One side of the mushroom

I’ve fallen behind on Lorelle’s blogging challenges, so I thought I’d attempt to take care of two at the same time, since they’re related.

She first asked everyone to write about a time when they felt big. For me, that would probably be a couple of years ago when I was really in the groove of working on my jewelry. People were reading the blog and loving it. I was interviewed about the blog, and occasionally about the jewelry. I was invited to write a sidebar for a book on blog marketing. It was kind of fun.

Unfortunately, everyone loved the blog and not my “edgy” jewelry. My schedule at work become so crazy that I was forced to pare down my activities. The jewelry shop and the blog both were among the casualties. (I’m giving the jewelry another shot, so if you’d like to at the very least help me move what inventory I have, you can visit my shop. I have a ton of pieces, but I’m adding them very slowly, more because of restraints on my free time than anything else.)
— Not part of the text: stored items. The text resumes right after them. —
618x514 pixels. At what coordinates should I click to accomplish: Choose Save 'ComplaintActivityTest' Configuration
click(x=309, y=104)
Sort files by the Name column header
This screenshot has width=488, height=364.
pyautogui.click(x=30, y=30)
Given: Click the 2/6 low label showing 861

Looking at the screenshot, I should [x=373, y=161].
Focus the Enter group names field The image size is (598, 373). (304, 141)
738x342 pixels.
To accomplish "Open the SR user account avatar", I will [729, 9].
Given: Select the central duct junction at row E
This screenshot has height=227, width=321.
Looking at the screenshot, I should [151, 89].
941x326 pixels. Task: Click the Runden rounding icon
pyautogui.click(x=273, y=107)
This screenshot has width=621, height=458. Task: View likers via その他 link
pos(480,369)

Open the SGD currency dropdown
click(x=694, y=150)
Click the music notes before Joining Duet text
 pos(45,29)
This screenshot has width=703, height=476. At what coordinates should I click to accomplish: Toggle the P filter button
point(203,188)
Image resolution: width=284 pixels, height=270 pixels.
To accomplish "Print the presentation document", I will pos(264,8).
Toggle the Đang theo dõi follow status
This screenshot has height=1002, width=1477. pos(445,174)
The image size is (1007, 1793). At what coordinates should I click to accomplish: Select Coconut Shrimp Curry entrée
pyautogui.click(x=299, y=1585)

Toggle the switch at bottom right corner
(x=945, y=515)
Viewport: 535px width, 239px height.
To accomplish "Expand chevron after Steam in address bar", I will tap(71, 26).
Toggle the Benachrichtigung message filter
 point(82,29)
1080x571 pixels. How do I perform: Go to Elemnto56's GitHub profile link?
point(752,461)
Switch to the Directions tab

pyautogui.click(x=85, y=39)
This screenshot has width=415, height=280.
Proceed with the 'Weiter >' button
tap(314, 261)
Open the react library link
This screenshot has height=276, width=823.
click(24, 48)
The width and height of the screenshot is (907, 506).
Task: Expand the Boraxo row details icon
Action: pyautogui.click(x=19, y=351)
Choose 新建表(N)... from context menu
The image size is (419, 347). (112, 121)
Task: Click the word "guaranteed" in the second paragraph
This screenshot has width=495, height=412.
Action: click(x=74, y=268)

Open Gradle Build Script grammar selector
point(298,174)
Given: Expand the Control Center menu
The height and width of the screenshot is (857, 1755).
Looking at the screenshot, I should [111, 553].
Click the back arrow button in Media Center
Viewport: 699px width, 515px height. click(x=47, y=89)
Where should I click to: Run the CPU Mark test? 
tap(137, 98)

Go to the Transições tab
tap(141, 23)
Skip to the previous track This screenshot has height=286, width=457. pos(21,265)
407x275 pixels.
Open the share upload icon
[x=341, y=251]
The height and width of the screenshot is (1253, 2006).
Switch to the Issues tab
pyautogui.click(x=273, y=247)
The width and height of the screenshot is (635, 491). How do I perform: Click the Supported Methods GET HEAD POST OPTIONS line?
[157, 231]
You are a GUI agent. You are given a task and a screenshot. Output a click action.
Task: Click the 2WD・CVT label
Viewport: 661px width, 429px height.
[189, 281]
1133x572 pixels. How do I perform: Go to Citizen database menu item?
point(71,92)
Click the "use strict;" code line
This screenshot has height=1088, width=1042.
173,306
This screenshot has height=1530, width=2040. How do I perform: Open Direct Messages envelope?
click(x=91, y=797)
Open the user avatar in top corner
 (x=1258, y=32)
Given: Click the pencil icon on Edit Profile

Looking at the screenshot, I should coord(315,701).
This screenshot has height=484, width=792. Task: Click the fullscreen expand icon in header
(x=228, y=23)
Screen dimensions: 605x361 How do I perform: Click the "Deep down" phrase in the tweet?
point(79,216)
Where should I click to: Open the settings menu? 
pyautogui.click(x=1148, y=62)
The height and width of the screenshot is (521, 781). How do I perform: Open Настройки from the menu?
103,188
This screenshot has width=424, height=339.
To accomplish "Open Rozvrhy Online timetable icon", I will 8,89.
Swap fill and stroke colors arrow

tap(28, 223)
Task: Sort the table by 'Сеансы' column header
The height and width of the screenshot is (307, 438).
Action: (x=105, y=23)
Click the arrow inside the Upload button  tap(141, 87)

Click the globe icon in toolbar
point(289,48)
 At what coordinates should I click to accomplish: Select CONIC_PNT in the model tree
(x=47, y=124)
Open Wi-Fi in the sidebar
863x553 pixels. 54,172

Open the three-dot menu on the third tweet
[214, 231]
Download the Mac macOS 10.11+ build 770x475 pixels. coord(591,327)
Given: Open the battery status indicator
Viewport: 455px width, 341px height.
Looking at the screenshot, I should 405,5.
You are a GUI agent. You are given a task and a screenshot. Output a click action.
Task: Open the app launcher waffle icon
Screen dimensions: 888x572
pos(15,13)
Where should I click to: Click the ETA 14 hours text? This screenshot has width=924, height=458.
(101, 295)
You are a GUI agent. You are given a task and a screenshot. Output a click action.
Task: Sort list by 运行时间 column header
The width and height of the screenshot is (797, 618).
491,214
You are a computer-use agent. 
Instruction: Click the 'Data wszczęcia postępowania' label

Lorelle then asked us to write about a time when we felt small. Heh. With me, pick a day. Any day. If I’m not feeling small then I’m either feeling invisible or wishing I was invisible. Especially lately. I think it has a lot to do with the fact that when trouble strikes in my life…it comes down in buckets. For example, take this past weekend. We’ve discovered that the keys to my old car have vanished (I’m trying to find the time to clean up the car and sell it, but it hasn’t happened yet. Even worse, someone who was recently kicked out of the house tried not too long ago to sell that car without saying a word to me. Thankfully, I have the title.) Then a friend of mine suddenly decided he no longer has any clue who I am. This came right on the heels of an acquaintance telling me how wonderful I am, and how proud she is of me…only to then do something to remind me that she’s done something very hurtful to me. My roommate’s cat has decided my bed is his new litter box. eHow lost the draft of an article I wrote last week. And regardless of what I do, I can’t convince my computer to download Saturday’s GX episode without doing something wonky to either the file or the computer.

So right now, I’m a little bit full of the “Life sucks” cheer.

Oh, yeah. It’s also February. The source of nearly every single major low point in my life (which I’m not willing to discuss here).

Regardless of whether it’s a high point or a low point, I really think it’s all about what you do in between that really matters.

2 Responses to “One side of the mushroom”

  1. Well one, though your “small” story sounds like a “day in the life” of me and many others. :D Feeling “small” is a moment when you are at the lowest point of lack of self-respect, humiliated, and crushed beneath feet larger than yours. Luckily, it doesn’t last, but it does make us stronger and wiser or crushes us to death.

    The rest of the lost-keys, selfish people, and computer glitches are recoverable. Small moments are burned into our flesh.

    Hang in there. We all go through these moment and survive. It gets better, especially as you get older and wiser and more bruised by the small and tedious down day moments. ;-)

  2. I know it seems fairly routine and unimportant, but honestly, I’ve found that strings of these “unimportant small days” do leave an impact. It’s that impact that I often use to help pull my students and anyone I coach through their own funks.